**WORK ITEM:** Show each line of the data below that has the string "Club" in it.

━━ RECORDS SUPPLIED ━━

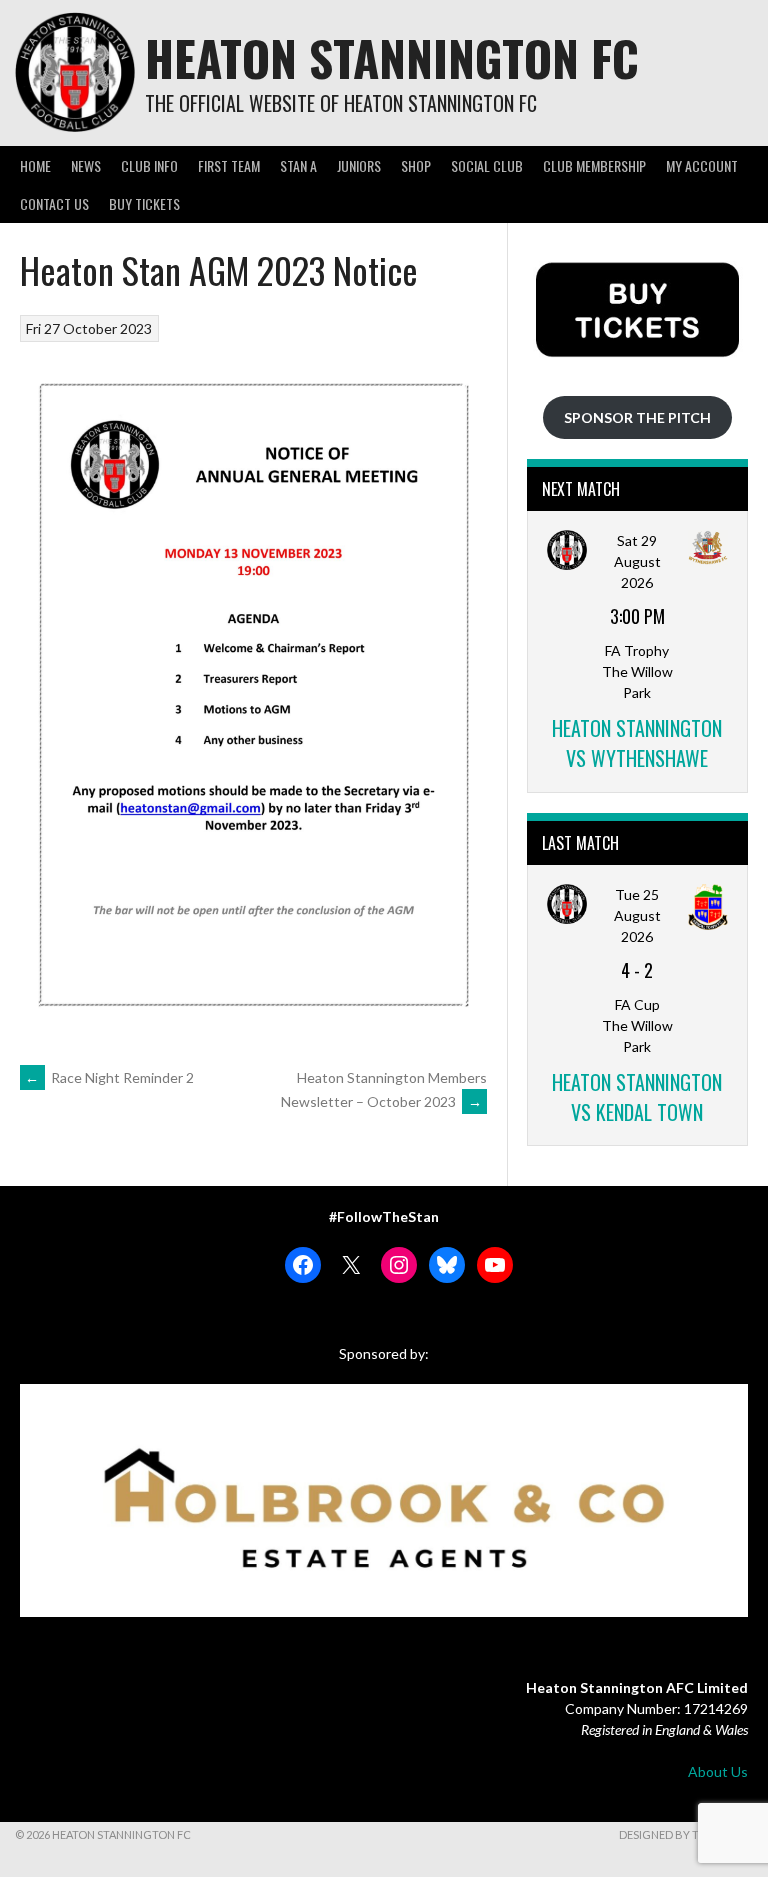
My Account (702, 165)
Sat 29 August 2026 (637, 561)
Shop (416, 165)
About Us (718, 1771)
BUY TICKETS (144, 203)
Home (35, 165)
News (86, 165)
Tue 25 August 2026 (637, 915)
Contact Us (54, 203)
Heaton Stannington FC (392, 57)
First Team (229, 165)
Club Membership (594, 165)
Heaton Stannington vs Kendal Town (637, 1097)
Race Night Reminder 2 (109, 1077)
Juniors (359, 165)
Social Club (487, 165)
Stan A (298, 165)
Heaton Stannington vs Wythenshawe (637, 743)
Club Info (149, 165)
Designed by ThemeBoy (686, 1834)
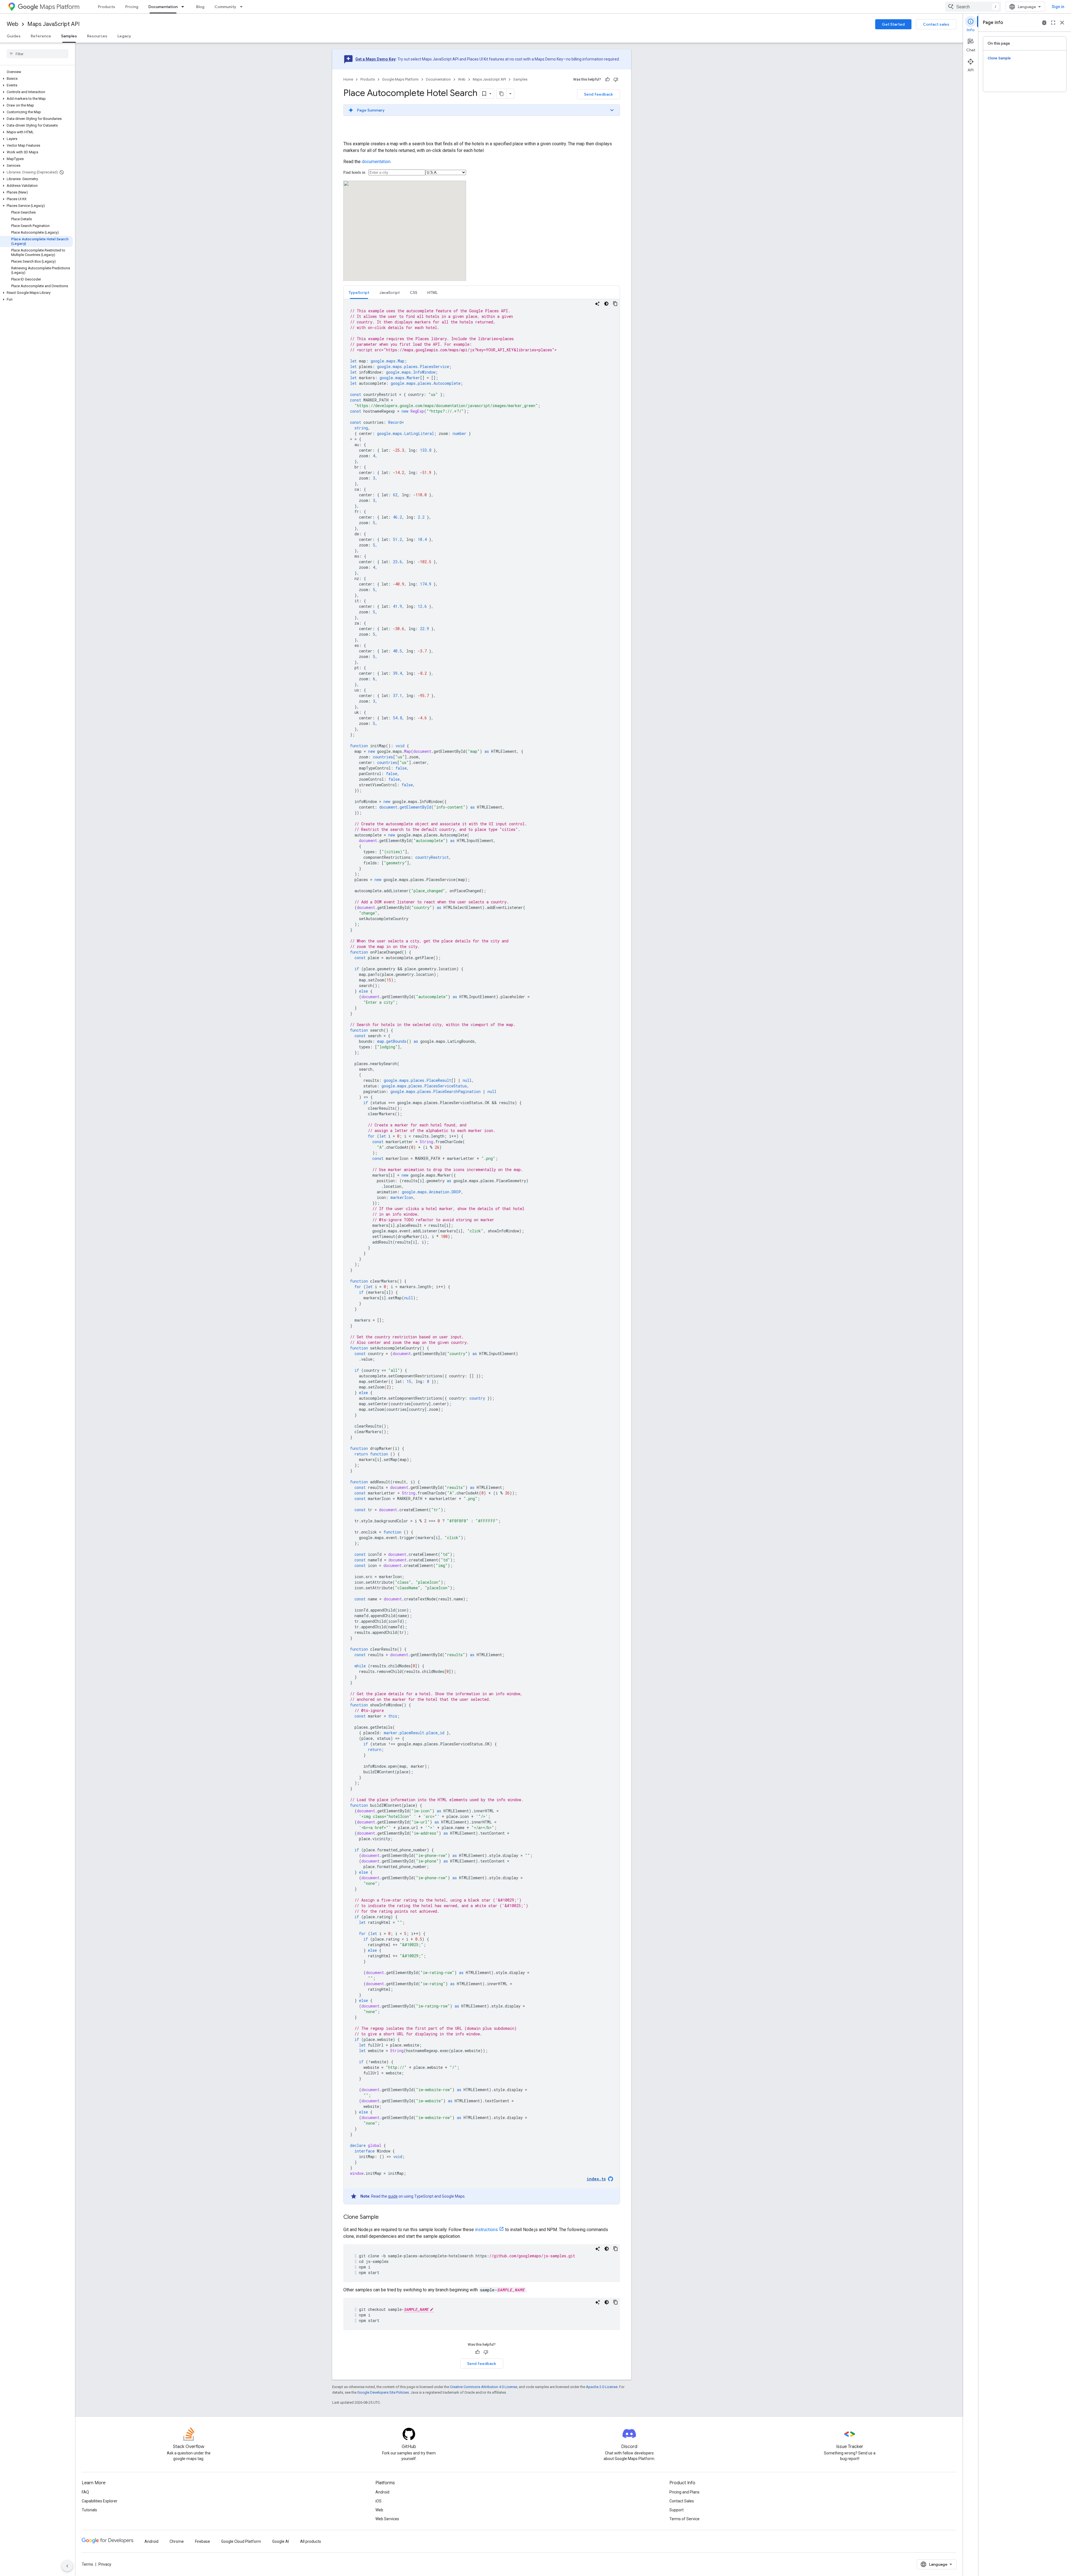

━━━

**SOLVED EXERCISE:**
Club Membership (594, 165)
Social Club (487, 165)
Club Info (149, 165)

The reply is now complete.